# Data records
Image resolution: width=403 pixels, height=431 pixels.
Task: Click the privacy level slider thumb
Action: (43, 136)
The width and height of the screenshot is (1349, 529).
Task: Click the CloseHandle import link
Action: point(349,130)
---
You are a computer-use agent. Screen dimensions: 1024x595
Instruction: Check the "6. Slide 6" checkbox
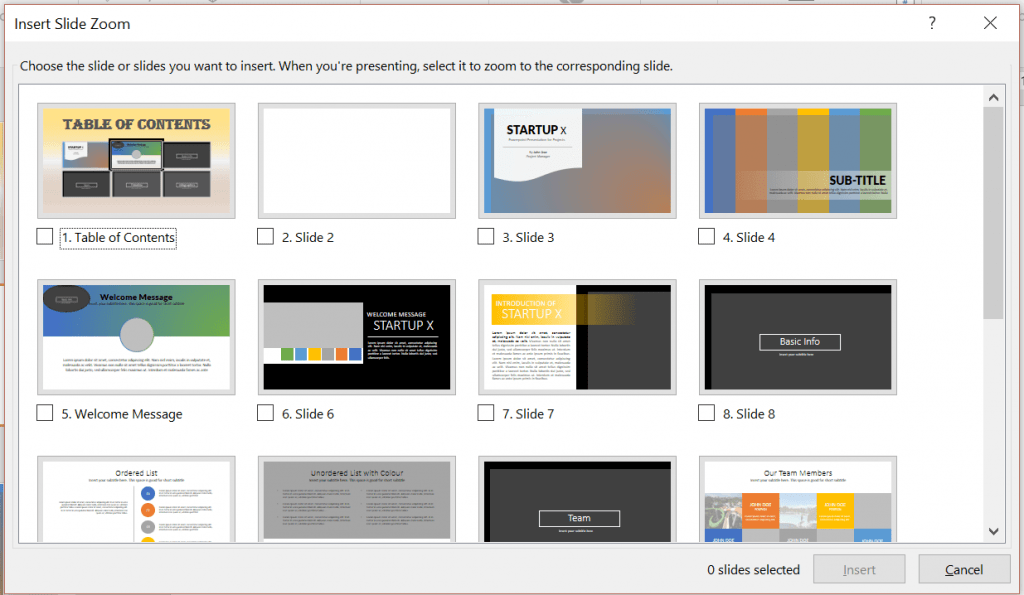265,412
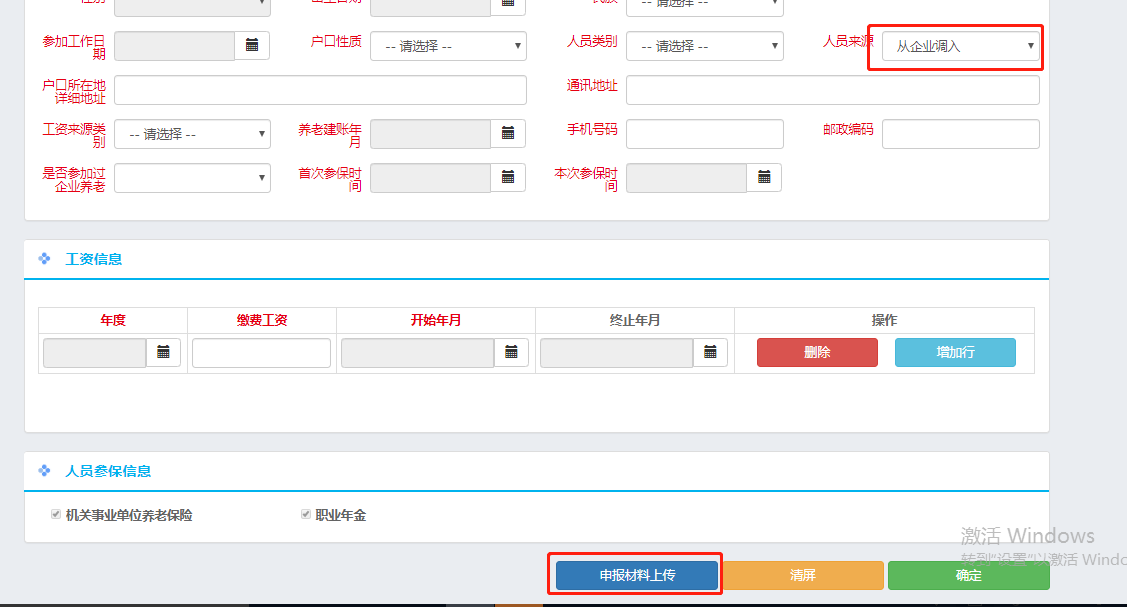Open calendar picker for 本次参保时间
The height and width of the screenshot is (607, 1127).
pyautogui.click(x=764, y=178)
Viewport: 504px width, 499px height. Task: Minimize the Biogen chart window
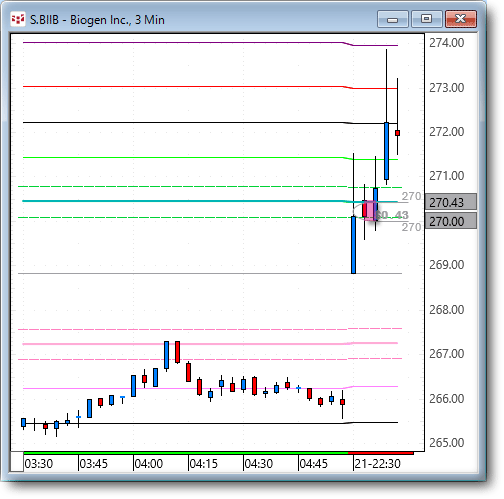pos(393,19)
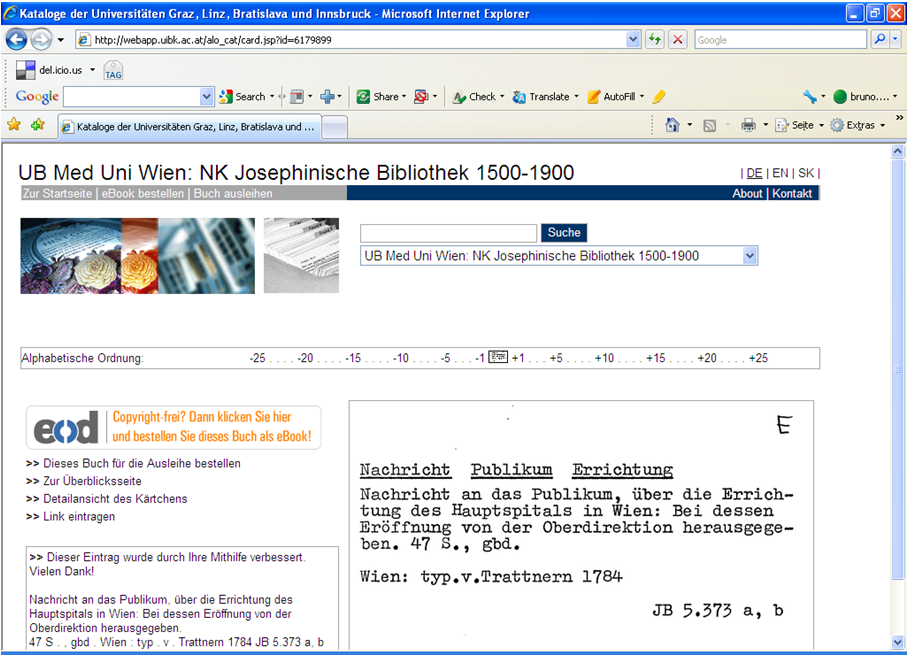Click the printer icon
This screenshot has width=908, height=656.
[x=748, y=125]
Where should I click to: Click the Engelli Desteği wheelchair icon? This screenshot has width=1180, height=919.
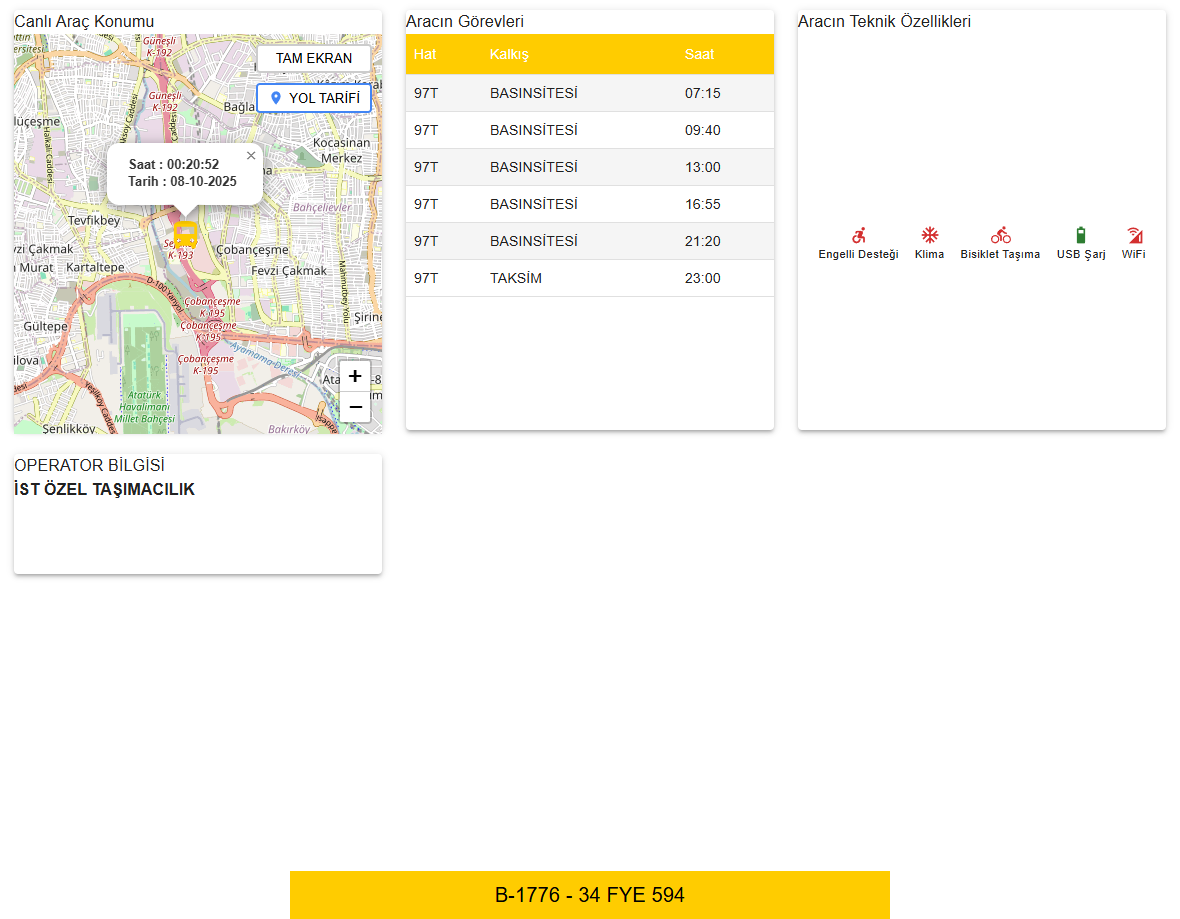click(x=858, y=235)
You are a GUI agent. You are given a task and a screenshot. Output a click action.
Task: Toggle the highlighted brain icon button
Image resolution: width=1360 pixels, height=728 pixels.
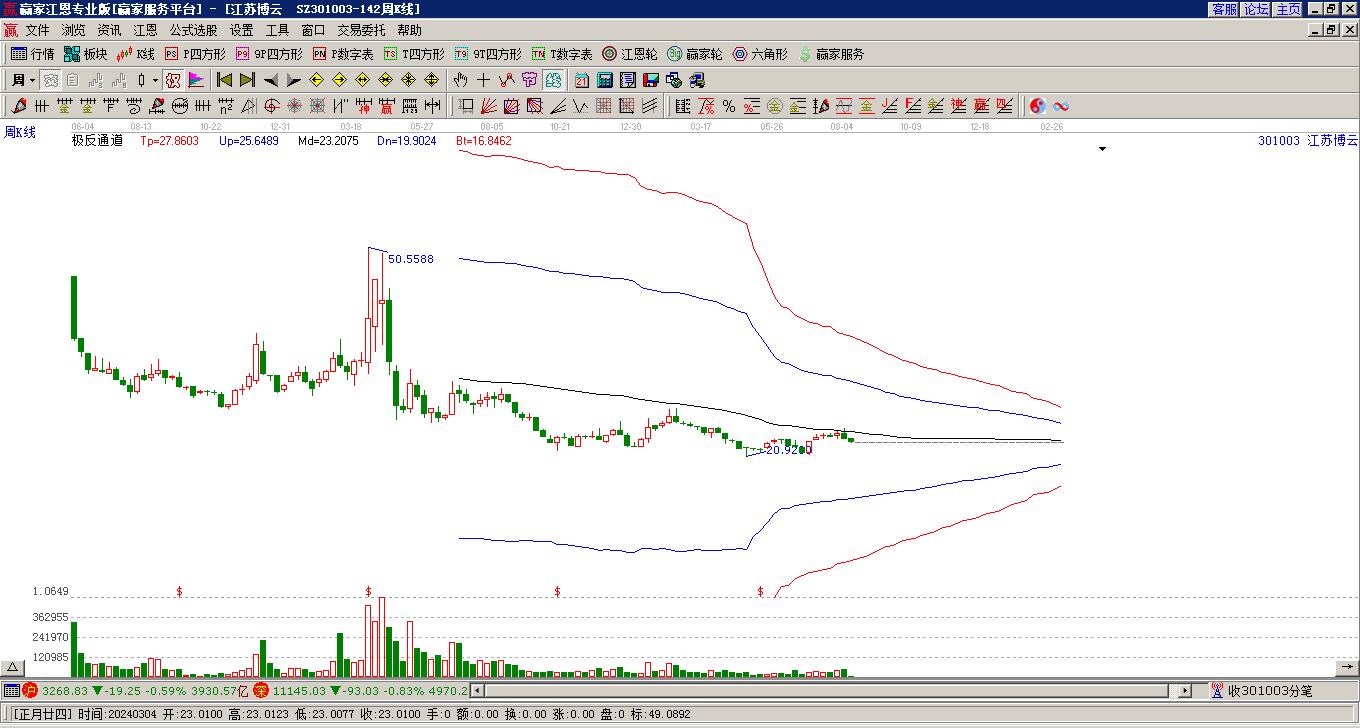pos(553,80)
--
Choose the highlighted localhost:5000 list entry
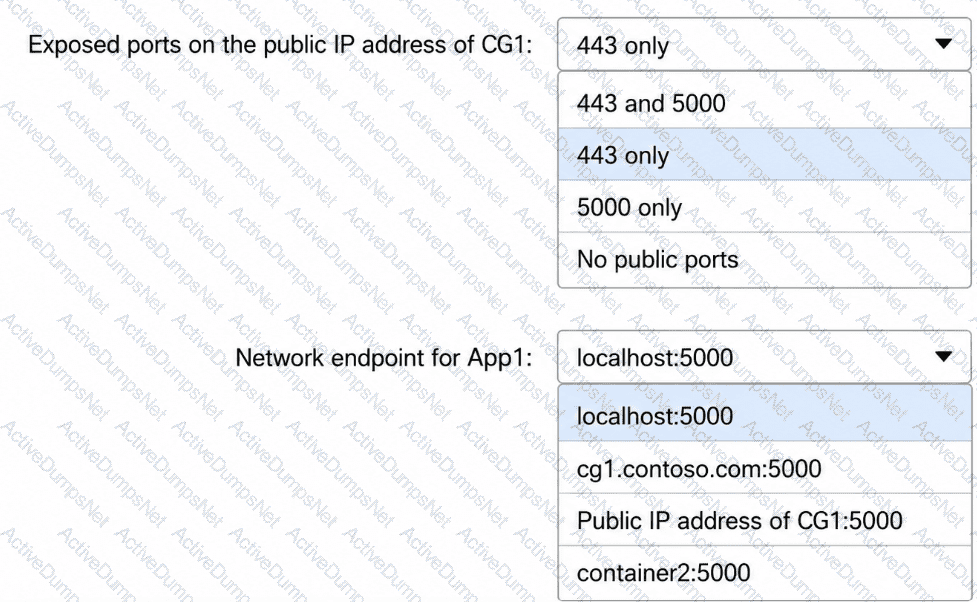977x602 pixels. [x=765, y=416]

# What this task involves
Where a line of the entries above holds the word "agent", return that line.

# Answer box
You are a computer-use agent. Screen dimensions: 1024x595
You are a GUI agent. You are given a task and a screenshot. Output a click action.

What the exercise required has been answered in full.